Automation doesn’t change the fact that diplomats and embassies still matter. Foreign policy, like all politics, is a factor of human condition, including sense, gut feeling and cultural cues, along with its imperfections. However, there is a clear trajectory whereby states that can best adapt to automation – in war, foreign policy and economy – will develop more efficient ways of dealing with the challenges of an interconnected, data-centric world. Diplomacy too, can retain its relevance and influence over politics between nations, so long as it can properly designate areas where automation can help and where it can’t. Although all states will come up with their own answers to these questions, based on their own individual interests and needs, the common direction in which automation and foreign policy is headed is more or less similar for all countries. In the future, diplomacy has to build data processing and management capabilities, with dedicated departments and scientists supporting diplomats and negotiators on the ground.
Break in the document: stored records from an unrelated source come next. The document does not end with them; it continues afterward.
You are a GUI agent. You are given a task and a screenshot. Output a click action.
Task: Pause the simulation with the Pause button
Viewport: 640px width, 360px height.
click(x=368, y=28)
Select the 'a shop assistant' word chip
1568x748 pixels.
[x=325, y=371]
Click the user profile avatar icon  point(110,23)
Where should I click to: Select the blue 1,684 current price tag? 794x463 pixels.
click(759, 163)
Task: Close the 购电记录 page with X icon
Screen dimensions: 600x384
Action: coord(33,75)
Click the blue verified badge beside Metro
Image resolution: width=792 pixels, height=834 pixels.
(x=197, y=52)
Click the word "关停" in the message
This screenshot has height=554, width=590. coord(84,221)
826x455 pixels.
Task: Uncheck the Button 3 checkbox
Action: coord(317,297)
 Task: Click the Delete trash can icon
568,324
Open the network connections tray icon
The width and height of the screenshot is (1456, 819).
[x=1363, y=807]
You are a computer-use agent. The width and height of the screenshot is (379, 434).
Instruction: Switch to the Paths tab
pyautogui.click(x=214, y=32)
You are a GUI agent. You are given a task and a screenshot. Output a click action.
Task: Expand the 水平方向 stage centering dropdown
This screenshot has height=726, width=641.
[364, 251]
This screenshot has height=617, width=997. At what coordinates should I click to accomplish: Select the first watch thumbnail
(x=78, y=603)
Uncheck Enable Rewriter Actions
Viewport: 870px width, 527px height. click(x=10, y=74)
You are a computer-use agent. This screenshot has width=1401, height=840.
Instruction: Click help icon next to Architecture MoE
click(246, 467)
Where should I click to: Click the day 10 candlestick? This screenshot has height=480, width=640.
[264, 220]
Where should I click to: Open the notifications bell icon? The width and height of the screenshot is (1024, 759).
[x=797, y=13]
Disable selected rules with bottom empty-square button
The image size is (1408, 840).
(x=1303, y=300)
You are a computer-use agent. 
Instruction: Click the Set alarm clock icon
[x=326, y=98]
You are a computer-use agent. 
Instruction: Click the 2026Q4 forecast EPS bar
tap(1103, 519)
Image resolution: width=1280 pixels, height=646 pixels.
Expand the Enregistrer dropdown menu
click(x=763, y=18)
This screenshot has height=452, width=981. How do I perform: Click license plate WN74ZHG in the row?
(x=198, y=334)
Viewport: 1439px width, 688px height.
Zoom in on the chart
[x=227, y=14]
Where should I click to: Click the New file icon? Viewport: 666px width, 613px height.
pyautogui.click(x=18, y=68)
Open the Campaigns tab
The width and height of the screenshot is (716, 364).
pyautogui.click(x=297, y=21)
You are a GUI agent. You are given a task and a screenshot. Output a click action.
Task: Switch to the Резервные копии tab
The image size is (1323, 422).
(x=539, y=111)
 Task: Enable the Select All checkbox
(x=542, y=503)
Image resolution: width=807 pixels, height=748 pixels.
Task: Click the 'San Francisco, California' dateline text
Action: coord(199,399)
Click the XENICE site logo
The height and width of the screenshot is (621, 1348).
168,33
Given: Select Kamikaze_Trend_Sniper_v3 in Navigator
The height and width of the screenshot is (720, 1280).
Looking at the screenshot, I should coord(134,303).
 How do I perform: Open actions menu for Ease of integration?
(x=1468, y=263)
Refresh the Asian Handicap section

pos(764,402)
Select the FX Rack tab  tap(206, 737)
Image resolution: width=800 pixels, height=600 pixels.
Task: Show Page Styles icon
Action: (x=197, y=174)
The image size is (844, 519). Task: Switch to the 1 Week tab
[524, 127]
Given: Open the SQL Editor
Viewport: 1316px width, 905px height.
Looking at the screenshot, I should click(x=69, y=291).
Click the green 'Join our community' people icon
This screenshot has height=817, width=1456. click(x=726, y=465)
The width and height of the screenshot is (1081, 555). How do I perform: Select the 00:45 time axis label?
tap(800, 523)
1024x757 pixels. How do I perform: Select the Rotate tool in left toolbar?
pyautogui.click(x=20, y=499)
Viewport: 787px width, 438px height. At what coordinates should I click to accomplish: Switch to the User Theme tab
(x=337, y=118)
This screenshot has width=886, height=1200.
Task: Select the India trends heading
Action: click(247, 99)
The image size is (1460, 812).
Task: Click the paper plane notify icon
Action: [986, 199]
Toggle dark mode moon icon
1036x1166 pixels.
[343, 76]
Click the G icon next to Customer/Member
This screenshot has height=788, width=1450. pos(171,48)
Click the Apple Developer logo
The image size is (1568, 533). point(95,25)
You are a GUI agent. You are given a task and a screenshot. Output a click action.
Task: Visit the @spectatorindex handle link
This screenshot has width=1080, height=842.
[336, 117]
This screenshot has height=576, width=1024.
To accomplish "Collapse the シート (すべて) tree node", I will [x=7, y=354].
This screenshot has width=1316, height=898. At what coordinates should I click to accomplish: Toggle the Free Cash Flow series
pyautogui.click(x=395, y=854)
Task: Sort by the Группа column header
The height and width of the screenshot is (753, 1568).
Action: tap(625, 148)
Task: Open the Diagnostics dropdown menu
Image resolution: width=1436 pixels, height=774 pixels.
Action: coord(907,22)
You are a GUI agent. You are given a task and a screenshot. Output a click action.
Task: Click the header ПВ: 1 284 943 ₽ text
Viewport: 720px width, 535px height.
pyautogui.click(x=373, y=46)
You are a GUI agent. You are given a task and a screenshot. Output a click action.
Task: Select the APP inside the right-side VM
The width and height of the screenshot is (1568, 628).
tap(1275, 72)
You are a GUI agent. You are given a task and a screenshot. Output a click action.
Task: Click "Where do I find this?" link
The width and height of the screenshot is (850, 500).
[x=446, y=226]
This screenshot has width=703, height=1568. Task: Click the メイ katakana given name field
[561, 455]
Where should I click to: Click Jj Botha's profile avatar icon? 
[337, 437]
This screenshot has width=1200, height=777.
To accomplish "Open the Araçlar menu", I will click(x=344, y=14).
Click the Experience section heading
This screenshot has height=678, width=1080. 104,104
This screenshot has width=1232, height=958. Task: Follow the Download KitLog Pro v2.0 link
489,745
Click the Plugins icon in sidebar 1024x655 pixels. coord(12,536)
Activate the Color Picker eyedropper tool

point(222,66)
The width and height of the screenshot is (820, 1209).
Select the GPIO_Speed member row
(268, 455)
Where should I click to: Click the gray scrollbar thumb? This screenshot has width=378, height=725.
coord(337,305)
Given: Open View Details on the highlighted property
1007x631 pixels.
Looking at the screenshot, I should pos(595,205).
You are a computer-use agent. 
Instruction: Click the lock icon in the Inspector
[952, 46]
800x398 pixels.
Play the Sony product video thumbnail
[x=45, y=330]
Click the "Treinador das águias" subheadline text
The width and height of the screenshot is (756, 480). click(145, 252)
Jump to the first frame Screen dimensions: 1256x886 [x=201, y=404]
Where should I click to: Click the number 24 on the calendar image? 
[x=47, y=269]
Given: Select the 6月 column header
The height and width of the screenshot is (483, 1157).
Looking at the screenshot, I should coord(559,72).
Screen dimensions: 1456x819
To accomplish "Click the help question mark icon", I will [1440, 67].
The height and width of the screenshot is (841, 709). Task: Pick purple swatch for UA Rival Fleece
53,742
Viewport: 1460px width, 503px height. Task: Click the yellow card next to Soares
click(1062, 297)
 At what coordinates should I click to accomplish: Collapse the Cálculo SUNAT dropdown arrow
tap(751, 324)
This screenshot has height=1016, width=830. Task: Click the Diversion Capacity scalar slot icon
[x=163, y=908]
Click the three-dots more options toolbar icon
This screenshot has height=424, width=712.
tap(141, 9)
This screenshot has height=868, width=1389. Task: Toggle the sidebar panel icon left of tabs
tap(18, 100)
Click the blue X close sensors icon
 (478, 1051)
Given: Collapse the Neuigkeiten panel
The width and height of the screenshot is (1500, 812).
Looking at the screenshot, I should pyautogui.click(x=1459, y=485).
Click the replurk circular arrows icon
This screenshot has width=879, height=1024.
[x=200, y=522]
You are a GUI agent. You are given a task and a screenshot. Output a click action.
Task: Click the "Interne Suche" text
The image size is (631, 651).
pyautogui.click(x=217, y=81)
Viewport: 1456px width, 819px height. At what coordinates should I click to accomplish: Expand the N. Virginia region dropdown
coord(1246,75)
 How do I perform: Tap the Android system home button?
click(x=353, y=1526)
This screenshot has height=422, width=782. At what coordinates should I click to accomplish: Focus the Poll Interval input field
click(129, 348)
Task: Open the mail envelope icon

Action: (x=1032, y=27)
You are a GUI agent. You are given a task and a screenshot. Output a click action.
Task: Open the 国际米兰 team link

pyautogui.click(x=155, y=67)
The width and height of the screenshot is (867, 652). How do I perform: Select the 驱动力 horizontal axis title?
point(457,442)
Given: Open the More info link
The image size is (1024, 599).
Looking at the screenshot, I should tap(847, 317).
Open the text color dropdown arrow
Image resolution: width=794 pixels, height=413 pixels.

The structure of this new framework will also heavily depend on regime type, scope of foreign interests and alliance behavior.
The structural shadow of uncertainty over diplomacy is stronger than ever. Some communicative rituals and practices of diplomacy are growing more obsolete, as modern political communication slides increasingly to short and sharp rhetoric, coupled with automation tools that bombard audiences at unprecedented levels. Diplomacy itself is hardly obsolete however, as the task of mediating and negotiating power relations is perhaps as important as it was during the Cold War. New power centers – in the form of technology companies and big data brokers – are changing the state-centric parameters of classical realism perhaps, but the inherent dynamics of power realignment still render diplomacy a crucial endeavor. To rise to the challenge however, modern diplomacy has to develop a strong computational capacity, able to adapt to the changing nature of digital communication and advances in automation.